Jonathan Strange and Mr Norrell, from the BBC TV adaptation

Love

And I do love the character of Jonathan Strange! In the beginning, he was just one of the typical English gentlemen in any of Jane Austen’s novels. Young, slightly idle (because of his inheritance and no need to actually do any work), slightly too clever to settle on any proper profession and easily bored,  slightly lonely and spoilt in his childhood, slightly arrogant as a result in his adulthood, slightly absent-minded, slightly cynical. All in moderation obviously, otherwise it wouldn’t be properly ‘English’.

Then he became a magician. As I mentioned earlier, the chapters that are full of his brilliance are the ones when he was with the Duke of Wellington on the Penisular during the Napolian War and during the Battle of Waterloo. That’s when he became a magician of his own, not under the influence of his teacher, but given permission, encouragement and trust by the Duke, to do whatever he is able and sees fit in any given situation during the war. He was a loyal soldier, marched and slumped as one of them, and grew harder and more confident. He was useful and he was loved by comrades; the Duke even gave him an endearing nickname. He was a soldier who survived the horrific Battle of Waterloo but whose friends didn’t. And that short scene in the dining hall really made me tearful.

On returning to England, another tragedy struck. Strange became a bit wild and mad in a self-destructive way.

Secondly, I love the wild, magical and romantic North in the book. I’ve never read a novel whose heart is so closely tied to Newcastle (the proper North, instead of Leeds, for example). It’s the King’s City, the Capital of the Northern Kingdom. Though I have to say I was very disappointed that no action in the story actually took place in Newcastle. They came as far as Yorkshire, Cumbria and Northumbria.

I love the familiar landscape of the bare Yorkshire moorland, the dramatic mountains and glens of Scotland, the miserable rain, the grey sky, the misty and cold air of London. All so atmospheric for a fairy story.

And linked to that, I love some of the descriptions of things:

“For, though the room was silent, the silence of half a hundred cats is a peculiar thing, like fifty individual silences all piled one on top of another.”

“It was a beautiful shade of blue, but then again not exactly blue, it was more like lilac. But then again, not exactly lilac either, since it had a tinge of grey in it. To be more precise, it was the colour of heartache. But fortunately neither Miss Greysteel nor Aunt Greysteel had ever been much troubled by heartache and so they did not recognise it.”

“The very shapes of the trees were like frozen screams.”

“Woods were tinged with a colour so soft, so subtle that it could scarcely be said to be a colour at all. It was more the idea of a colour – as if the trees were dreaming green dreams or thinking green thoughts.”

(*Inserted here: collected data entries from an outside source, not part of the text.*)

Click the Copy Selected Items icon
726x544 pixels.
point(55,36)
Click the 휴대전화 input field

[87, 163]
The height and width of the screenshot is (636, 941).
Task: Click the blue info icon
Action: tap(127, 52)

Disappointed (spoiler alert)

Where is the climax of the story? The two main plotlines were the reviving of the English magic and the rescue of the enchanted Mrs Strange, Lady Pole and Stephan Black. But the end of both was a bit underwhelming. Does Strange love his wife? Maybe he loves magic a bit more? When he said “Do not be a widow. Be happy” at their parting, does he mean ‘do not live like an unhappy widow’ or does he mean ‘go marry someone else’? I’d rather believe they do love each other and Jonathan will come back to her one day.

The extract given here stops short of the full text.